Regarding abd567’s option 3 (if you just want to watch planes on your PC and don’t care about feeding any of the flight traffic aggregator sites) there’s also VirtualRadarServer. That’s what got me started and what I did for several months before I decided to buy a Pi and start feeding. VSR just uses the data from dump1090 or similar to present the planes in a nice-looking display:
Everything else would have surprised me
We are not saying you’re wrong, but confirming your statement. What is wrong with it? I have read your statement regarding Raspberry…
Sorry i just notcied these replies? Thanks to everyone for the input. Lots of great infomation here im sure. PI it is then… now to find supplies.
Thanks again. Mark
I would also recommend an RPi with an FA blue Pro Stick Plus dongle - I’ve done extensive testing on a few, including the RTL-SDR silver dongle, the Nooelec dongle and the Jetvision Air Squitter.

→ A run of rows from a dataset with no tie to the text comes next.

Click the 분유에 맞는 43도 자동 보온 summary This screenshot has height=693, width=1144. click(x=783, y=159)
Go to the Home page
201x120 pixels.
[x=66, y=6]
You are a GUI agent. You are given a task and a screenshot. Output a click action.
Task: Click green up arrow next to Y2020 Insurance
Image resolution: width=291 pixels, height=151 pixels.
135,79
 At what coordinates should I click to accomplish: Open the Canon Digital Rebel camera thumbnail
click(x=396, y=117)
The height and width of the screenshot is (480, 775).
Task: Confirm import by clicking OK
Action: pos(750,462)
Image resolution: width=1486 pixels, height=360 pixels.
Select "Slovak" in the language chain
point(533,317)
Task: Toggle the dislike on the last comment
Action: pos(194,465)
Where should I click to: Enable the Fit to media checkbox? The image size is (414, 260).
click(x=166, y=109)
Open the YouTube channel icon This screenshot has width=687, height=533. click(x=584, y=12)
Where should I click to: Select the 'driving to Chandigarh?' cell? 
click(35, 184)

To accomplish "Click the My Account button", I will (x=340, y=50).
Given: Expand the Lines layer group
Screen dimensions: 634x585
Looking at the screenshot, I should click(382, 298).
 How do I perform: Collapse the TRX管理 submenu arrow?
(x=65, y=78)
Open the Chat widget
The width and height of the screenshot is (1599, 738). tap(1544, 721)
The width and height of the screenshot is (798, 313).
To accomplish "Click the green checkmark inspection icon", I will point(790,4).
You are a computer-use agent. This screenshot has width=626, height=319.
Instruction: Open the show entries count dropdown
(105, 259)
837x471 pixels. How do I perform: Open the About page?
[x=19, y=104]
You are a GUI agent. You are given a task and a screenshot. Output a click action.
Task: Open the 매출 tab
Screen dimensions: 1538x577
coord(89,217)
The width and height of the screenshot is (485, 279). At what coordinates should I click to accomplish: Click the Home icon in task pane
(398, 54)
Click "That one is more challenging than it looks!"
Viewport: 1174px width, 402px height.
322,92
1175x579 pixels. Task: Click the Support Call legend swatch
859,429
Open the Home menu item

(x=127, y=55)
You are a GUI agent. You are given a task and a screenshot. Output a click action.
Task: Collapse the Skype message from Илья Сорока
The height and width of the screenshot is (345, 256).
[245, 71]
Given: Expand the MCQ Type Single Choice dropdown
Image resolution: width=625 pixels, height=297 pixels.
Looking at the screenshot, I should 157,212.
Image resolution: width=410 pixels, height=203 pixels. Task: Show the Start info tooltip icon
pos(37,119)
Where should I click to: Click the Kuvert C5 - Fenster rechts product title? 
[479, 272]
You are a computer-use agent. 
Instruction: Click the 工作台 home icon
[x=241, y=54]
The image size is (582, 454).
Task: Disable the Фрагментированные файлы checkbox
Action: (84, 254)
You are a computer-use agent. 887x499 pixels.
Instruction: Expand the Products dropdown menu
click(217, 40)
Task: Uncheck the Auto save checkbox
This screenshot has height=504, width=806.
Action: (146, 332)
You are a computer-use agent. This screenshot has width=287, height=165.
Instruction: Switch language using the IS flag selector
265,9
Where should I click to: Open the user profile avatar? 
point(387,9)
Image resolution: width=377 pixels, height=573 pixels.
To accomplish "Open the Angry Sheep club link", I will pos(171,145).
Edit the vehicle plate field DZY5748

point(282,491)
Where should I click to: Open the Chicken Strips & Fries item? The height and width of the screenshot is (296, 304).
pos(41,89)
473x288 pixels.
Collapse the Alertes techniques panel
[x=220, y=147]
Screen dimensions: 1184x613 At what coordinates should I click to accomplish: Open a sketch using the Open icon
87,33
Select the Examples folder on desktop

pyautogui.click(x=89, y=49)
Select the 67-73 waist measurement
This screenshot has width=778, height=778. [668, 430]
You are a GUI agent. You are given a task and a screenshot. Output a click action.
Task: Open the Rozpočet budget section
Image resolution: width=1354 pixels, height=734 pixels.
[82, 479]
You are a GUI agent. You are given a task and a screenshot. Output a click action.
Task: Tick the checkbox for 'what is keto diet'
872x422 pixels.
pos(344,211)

The FA PSP+ wins every time for all stats.
Cheap and has the 1090 filter built in, so you don’t need an external filter
Another question as i know nothing of the Pi computers, whats the advantages of the 4 over the 3 etc. Also does more ram on the board give an advantage of any type? I know my flight feeder thats on its was is a Pi 3 ( not sure on its ram ) but is the higher model worth it?
Just for info my flight feeder is going to work ( as im next to an airport ) and this build one is going home… Can i have 2 Pi’s on one account?
As long as you’re running the blue FA stick and you are not using for other purposes a Pi3 is still sufficient. There is no advantage getting more ram or CPU speed.
I was running this solution for > 1 year.
However the 4B is currently not more expensive, so you can take the Pi 4 even if there is not (yet) an advantage for you.